DATA SUPPLIED
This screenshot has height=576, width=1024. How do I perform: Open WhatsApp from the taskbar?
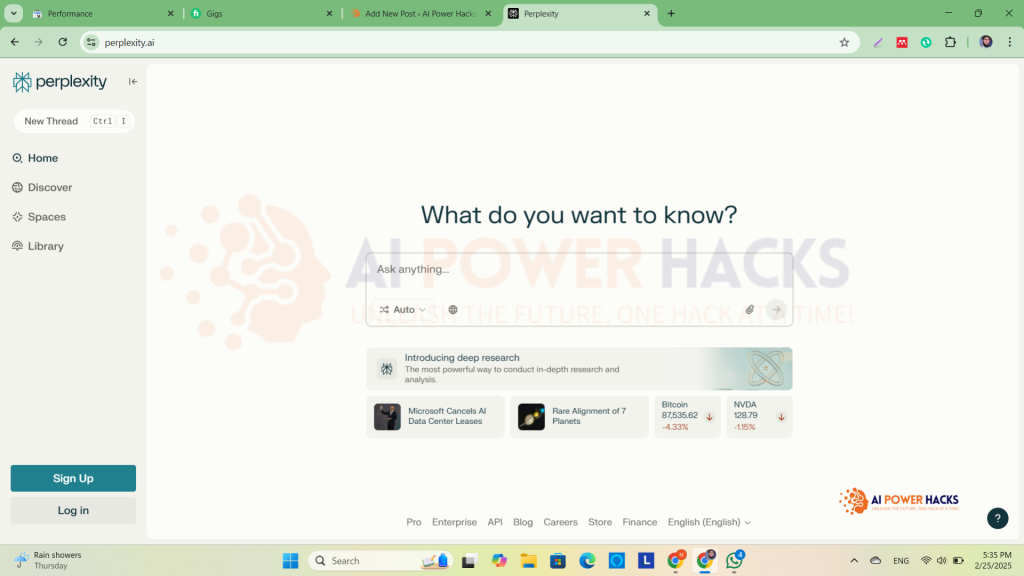(735, 561)
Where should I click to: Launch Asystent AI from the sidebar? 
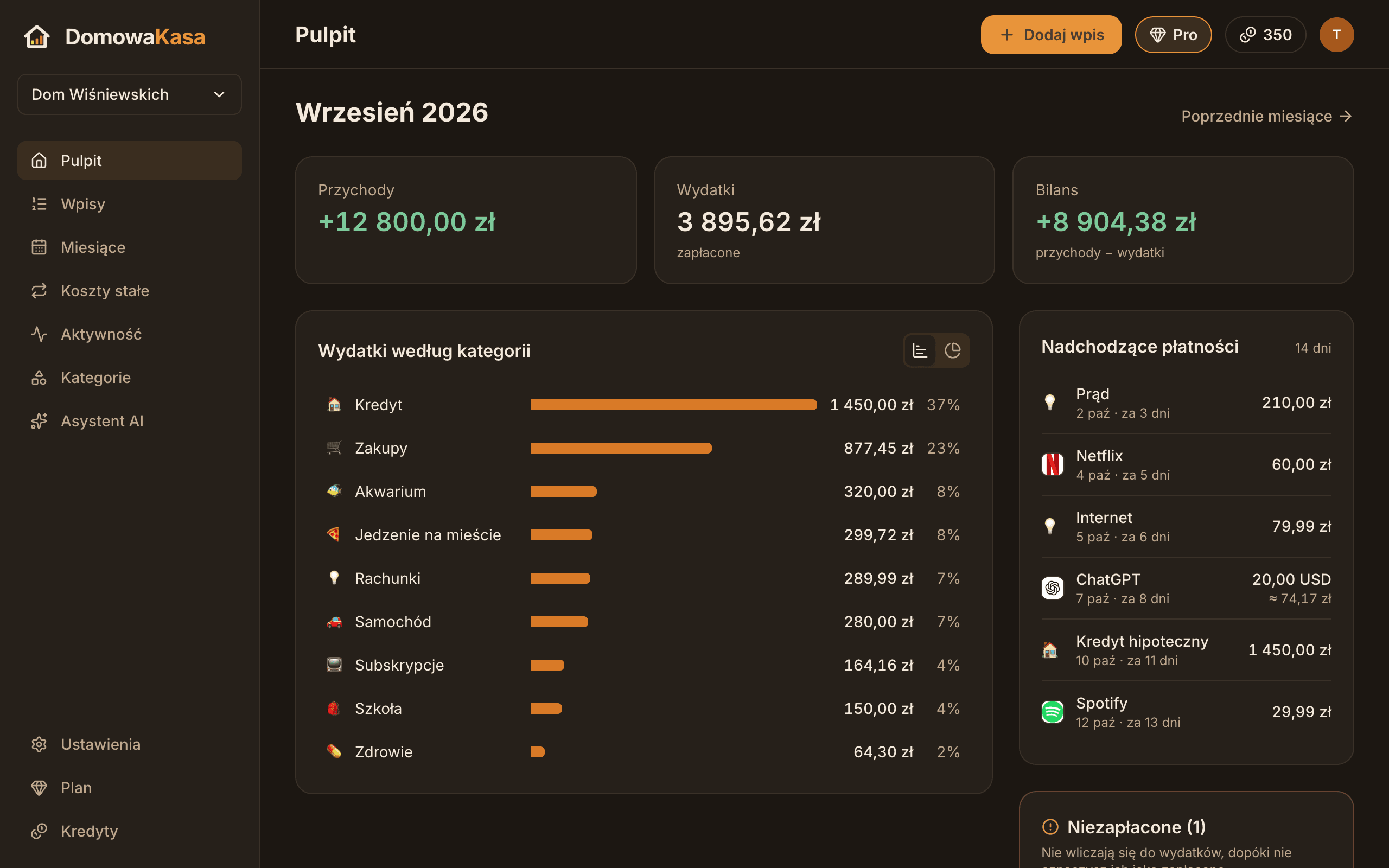pos(129,421)
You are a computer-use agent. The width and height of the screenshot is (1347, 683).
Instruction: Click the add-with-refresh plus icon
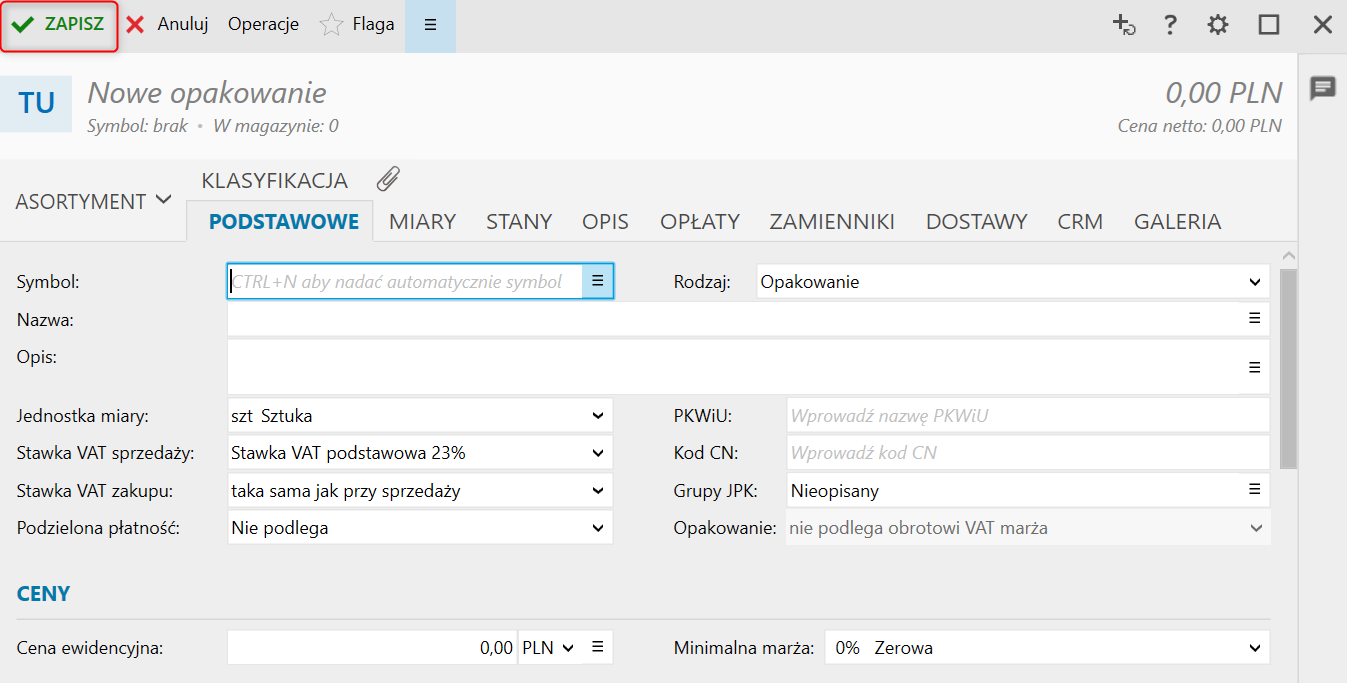1124,25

TRY IT
Write down exactly the lines running from the line with "You are a computer-use" through the end of the material, both ends included, and none of the pictures.

EXERCISE RESULT
You are a computer-use agent. The width and height of the screenshot is (1347, 683).
Instruction: Click the add-with-refresh plus icon
1124,25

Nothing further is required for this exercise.